Mais qu’est-ce qui fait le succès d’un genre aussi codifié que celui du film de prétoire ? Pourquoi les réalisateurs et les spectateurs y reviennent-ils depuis presque l’origine du cinéma ? Ce genre auquel on doit déjà quelques chefs-d’œuvre, parmi lesquels l’excellent Anatomy of a Murder d’Otto Preminger (1959) ? C’est peut-être qu’au fond, une procédure judiciaire, c’est essentiellement une affaire de spectacle, avec sa mise en scène et son public, ses acteurs en costumes et ses procédés narratifs bien particuliers. Un dispositif finalement très théâtral, où chacun a longuement travaillé son rôle à l’avance pour l’interpréter de la façon la plus convaincante possible… et d’autant plus soigneusement que l’enjeu est bien souvent de sauver sa peau.

Quatrième film de Justine Triet, Anatomie d’une Chute raconte l’histoire de Sandra, auteure à succès, vivant avec son mari Samuel et leur fils mal-voyant, Daniel, dans un chalet à la montagne près de Grenoble.
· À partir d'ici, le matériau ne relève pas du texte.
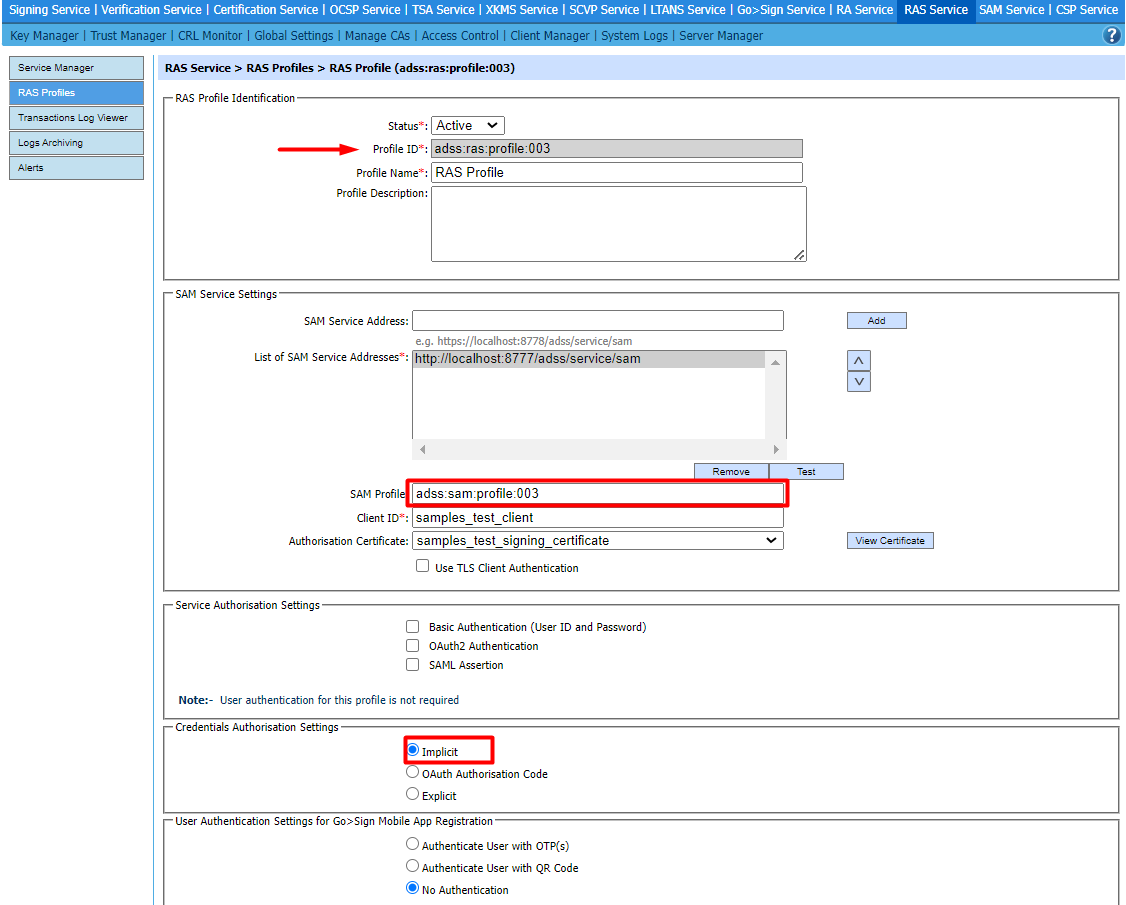The width and height of the screenshot is (1126, 905).
Task: Click the Add button for SAM address
Action: (x=876, y=321)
Un jour, l’enfant revenant d’une promenade avec le chien butte contre le cadavre de son père, qui semble avoir chuté d’une fenêtre ou d’un balcon. Très vite la police intervient sur les lieux. Accident ? Suicide ? Les éléments relevés laissent rapidement place au doute : et s’il s’agissait tout bonnement d’un meurtre ? Suspectée, Sandra demande à un vieil ami avocat de prendre l’affaire en main et d’assurer sa défense.

La réalisatrice nous avait habitué à un cinéma tendu et volontiers bordélique, où des personnages surmenés s’évertuaient vainement à gérer le désordre de leur vie personnelle. En apparence moins chaotique, plus sec que ses précédents films, Anatomie d’une Chute fait montre dans sa mise en scène d’une épure admirable, rendant plus saisissant encore l’examen auquel il s’adonne : celui de la vie intime de Sandra, analysée sous toutes les coutures par l’accusation.
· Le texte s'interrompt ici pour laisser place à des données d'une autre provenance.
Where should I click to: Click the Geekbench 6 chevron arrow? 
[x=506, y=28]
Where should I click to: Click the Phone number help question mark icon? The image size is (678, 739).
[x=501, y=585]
Plus le film avance plus il devient évident que le procès auquel on assiste n’est pas tant le procès d’une possible meurtrière que celui d’une femme, tout simplement. D’une femme et de ses choix de vie, de ses désirs et de ses contradictions. D’une femme et de ses ambitions, qui ne cadrent pas toujours avec sa vie de famille. Il n’y a qu’à écouter les arguments de l’accusation (Antoine Reinartz en procureur agressif, auquel on collerait volontiers quelques baffes) pour s’en convaincre. Le projet était clair dès le départ pour Justine Triet : cette histoire d’accusation criminelle n’a jamais été rien d’autre qu’un prétexte pour la réalisatrice à explorer la psyché d’une femme et sa vie intime. Son film ne fait finalement que ça : étudier avec acharnement la personnalité de Sandra, faite de couches successives, pour en sonder l’opacité. À ce titre, Sandra Hüller est exceptionnelle, tour à tour chaleureuse et intransigeante, habitée par son rôle jusque dans le moindre regard. Du coté de la défense, Swann Arlaud est impeccable en ami tiraillé par des sentiments contradictoires. Cerise sur le gâteau : le jeune Milo Machado Graner, d’une justesse incroyable dans le rôle de Daniel, qui passe devant nos yeux de l’enfance à l’âge adulte — c’est-à-dire à l’âge des décisions et du soupçon.

Tout n’est affaire de perception : dans un procès comme au cinéma, tout deux relevant finalement d’un même désir profond, d’une même obsession voyeuriste de tout voir, de tout mettre à nu, de tout savoir de l’intimité d’une personne, de son quotidien et de ses pensées. Quitte à mettre pour cela sa vie en pièces. Tout n’est qu’affaire de perception, et de justesse de perception. Ces problèmes-là, le film n’hésite pas à les prendre à bras-le-corps, et de ce fait, il devient évident que son souci principal n’est pas tant de dissiper le mystère que de peindre l’âme et les relations humaines dans toute leur complexité… Ce qui implique de les explorer jusque dans leurs zones les plus grises.

Deux heures et demie suffiront-ils pour juger de la culpabilité d’une femme dans l’échec de son couple et la mort de son mari ? Le film se gardera bien de toute réponse définitive, préférant remettre chacun seul devant la responsabilité de ses propres choix. Parce qu’il ne recule jamais devant les ambiguïtés de son personnage principal, Anatomie d’une Chute témoigne d’une densité, d’une épaisseur nouvelle dans le cinéma de Justine Triet. Et s’affirme du même coup comme la Palme d’Or la plus passionnante de ses dernières années.